Contexte tendu dans la péninsule
En prévision de la rencontre, l'Armée populaire de Corée (Nord) avait assuré que ses unités déployées à la frontière étaient prêtes à riposter si Séoul n'obtempérait pas. « Nous sommes arrivés à l'aube d'une guerre et la situation est irréversible », avait même affirmé le ministère nord-coréen des Affaires étrangères. L'agence sud-coréenne Yonhap, citant des sources militaires, avait fait état de mouvements d'unités d'artillerie au Nord, tandis que des avions de chasse américains et sud-coréens avaient effectué des exercices de simulation de bombardement à la mi-journée dans une claire démonstration de force.
Cette entrevue intervient au lendemain d'une déclaration ferme de la présidente sud-coréenne Park Geun-hye.

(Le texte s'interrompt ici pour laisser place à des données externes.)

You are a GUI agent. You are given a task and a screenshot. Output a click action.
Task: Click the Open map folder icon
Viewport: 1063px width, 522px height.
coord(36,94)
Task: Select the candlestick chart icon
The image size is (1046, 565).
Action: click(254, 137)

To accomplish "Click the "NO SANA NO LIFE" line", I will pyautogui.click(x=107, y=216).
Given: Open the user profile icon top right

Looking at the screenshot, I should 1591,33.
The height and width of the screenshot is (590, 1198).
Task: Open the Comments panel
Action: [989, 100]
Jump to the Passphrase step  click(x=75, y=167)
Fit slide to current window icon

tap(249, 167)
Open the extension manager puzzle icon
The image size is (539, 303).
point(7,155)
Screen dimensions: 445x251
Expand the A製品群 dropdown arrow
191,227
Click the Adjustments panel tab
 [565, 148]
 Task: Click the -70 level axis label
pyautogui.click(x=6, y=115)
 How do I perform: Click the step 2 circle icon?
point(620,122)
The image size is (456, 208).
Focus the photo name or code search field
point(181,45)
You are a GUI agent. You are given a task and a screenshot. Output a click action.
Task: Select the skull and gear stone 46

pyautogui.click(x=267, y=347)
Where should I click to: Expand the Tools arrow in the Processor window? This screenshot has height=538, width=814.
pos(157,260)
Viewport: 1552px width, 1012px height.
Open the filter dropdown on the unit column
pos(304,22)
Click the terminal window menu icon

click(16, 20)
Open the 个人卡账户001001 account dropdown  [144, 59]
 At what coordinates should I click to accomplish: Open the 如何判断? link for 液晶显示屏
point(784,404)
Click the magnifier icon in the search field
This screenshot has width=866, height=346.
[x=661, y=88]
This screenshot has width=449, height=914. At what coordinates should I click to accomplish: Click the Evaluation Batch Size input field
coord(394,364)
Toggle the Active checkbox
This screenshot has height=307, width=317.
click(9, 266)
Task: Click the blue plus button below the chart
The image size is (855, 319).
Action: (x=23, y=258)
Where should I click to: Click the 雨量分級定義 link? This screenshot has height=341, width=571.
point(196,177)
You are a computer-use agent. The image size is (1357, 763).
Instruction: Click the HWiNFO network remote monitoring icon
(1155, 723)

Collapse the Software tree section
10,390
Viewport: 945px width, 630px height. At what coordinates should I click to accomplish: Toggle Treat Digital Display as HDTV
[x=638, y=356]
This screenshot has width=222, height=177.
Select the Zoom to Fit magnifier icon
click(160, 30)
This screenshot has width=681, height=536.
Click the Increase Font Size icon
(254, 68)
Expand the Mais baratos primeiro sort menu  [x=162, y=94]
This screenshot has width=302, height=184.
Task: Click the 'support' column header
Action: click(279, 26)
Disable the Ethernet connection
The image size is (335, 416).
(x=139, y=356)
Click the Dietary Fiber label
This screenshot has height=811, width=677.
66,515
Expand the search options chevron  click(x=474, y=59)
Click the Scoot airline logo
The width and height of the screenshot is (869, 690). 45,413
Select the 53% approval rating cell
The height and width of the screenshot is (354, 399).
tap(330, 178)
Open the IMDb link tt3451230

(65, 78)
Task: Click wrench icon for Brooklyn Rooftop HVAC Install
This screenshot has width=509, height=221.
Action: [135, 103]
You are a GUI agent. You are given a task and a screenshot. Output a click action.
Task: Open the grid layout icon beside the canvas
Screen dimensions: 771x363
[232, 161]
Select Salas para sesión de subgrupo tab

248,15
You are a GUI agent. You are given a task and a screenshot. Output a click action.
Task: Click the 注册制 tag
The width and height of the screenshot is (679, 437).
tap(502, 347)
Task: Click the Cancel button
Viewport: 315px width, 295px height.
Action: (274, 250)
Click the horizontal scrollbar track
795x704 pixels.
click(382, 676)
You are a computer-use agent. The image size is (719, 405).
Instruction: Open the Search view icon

Les autorités de Séoul avaient fait savoir qu'elles n'avaient l'intention ni de céder aux injonctions de leur voisin, ni de faire taire ces haut-parleurs qui diffusent leurs messages à la frontière. Cette guerre de propagande avait pourtant cessé entre les deux pays en 2004 d'un commun accord. La reprise par la Corée du Sud de ces activités est liée à l'attaque à la mine antipersonnel de début août, imputée à la Corée du Nord et dans laquelle deux soldats sud-coréens ont été mutilés.
Pyongyang a jusqu'ici démenti toute implication dans ces explosions. La situation s’est ensuite envenimée jusqu'à déboucher jeudi sur un exceptionnel échange de tirs d'artillerie entre les deux ennemis. Les deux pays sont en conflit depuis 65 ans. La dernière attaque directe date de décembre 2010, lorsque la Corée du Nord avait bombardé l'île sud-coréenne de Yeonpyeong, causant la mort de deux soldats et deux civils sud-coréens. Séoul avait répliqué en tirant des obus sur des positions nord-coréennes, ce qui avait fait craindre un conflit généralisé.